Как положено перед дорогой, молча посидели на чемоданах. Мария окинула взглядом квартирку. Круглый раздвижной стол, покрытый вышитой матерью скатертью, пять венских стульев, сундук, платяной шкаф, показавшийся ей сейчас почему-то особенно угрюмым, словно и он молча переживал отъезд, старый комод, на котором стояли фотографии родных, близких, фотографии на стене, портрет отца, железная кровать – мать на ней спала, оттоманка, ее, Марии, если можно сказать, кровать и еще множество мелких предметов; под кроватью пищали цыплята, их мать спасала от появившегося в сарайчике хорька. Все милые сердцу вещи немо, но с укором глядели на нее. Мария как бы чувствовала заинтересованный взгляд вещей и безо всякой жалости торопила отъезд, ибо только он мог вывести ее из лихорадочного желания сиюминутных перемен.
ГЛАВА II
Стремление ехать сродни желанию жить. Оно всю дорогу владело Марией. Ее не охватывала боязнь будущего, и не приходилось задумываться о предстоящем. В дороге тянет вспоминать прошлое, сопровождает уверенность в предстоящем, которое видится прекрасным и заманчивым. Недалеко от Москвы ей пришла в голову мысль, что она в жизни часто ошибалась, доверяясь только своему упрямому чувству сделать во что бы то ни стало по-своему, как ей хотелось, – так получилось с замужеством, бралось в расчет только сиюминутное вспыхнувшее чувство, а необходимо – умом раскинуть. Теперь стоит поступать умнее, просчетов легкомысленных не допускать. С этими мыслями, возбудившими в ней безотчетное желание с сегодняшнего дня жить серьезной, строгой и подозрительной жизнью, Мария приехала в Москву, подхватила свой тяжеленный чемодан и направилась в метро.

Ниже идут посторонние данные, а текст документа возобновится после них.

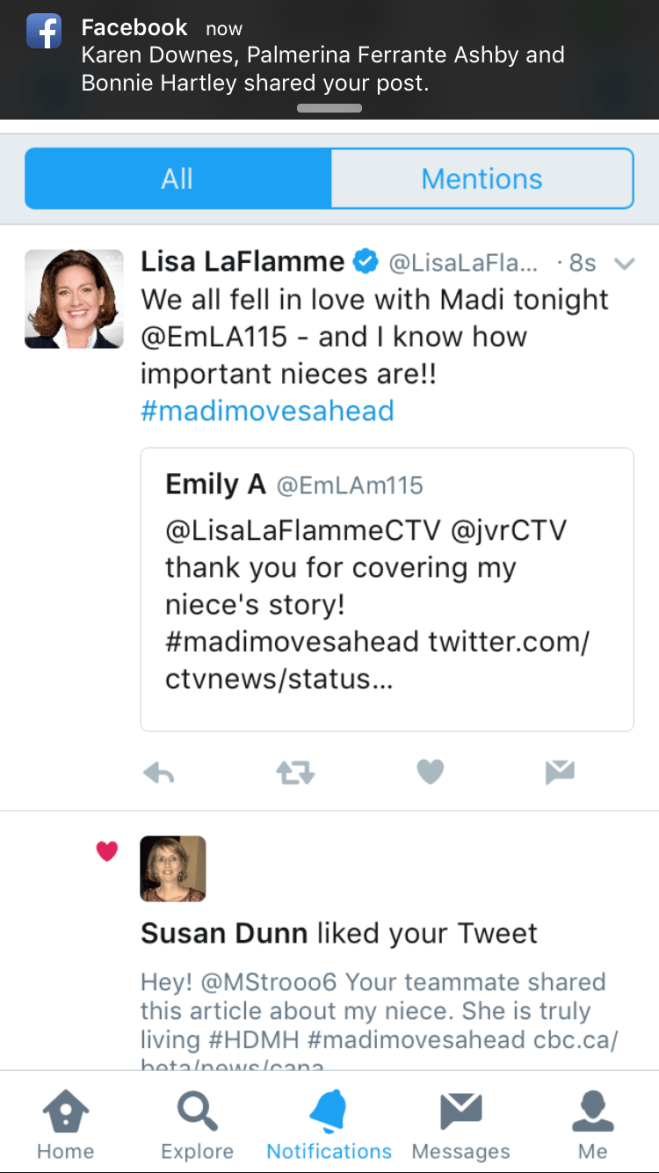Reply to Lisa LaFlamme's tweet
Viewport: 659px width, 1173px height.
click(x=160, y=771)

Лариса Аполлоновна, ее тетя, жила на Ленинском проспекте в двенадцатиэтажном кирпичном доме, на одиннадцатом этаже, в трехкомнатной квартире индивидуальной планировки, с широкими, на всю длину трех комнат, лоджиями.
Тетя и ее дочь Ирина пили на кухне чай. Лариса Аполлоновна, высокая, худая, с сухим продолговатым лицом и живыми, далеко не старческими глазами, хотя ей недавно исполнилось шестьдесят пять лет, удивленно вскинув глаза на племянницу, выпрямив неестественно плоскую грудь и развернув плечи, посмотрела на приехавшую, но будто бы одновременно и на свою дочь Ирину, спросила:
– Ты, Маша, в гости?
– Не, тетя Лариса, приехала работать. Хочу устроиться работать. А потом буду учиться.
– Работать? – спросила поразительно артистичным голосом тетя, округляя глаза, выразившие удивление замечательно осведомленного человека и иронию женщины, посвященной в дела и более важные, нежели какая-то там работа, – приговор наивной провинциалке. – Ты, милочка, работать? А прописка? Кто же приезжает без прописки? Ты, милуша, – голос тети смягчился и приобрел явную снисходительность, – приехала в Москву, а не в деревню. Если всякий, кто пожелает, приедет в Москву, то как же нам тогда быть, москвичам? Ай-я-яй! Как же нам быть, милочка ты моя, в нашем городе?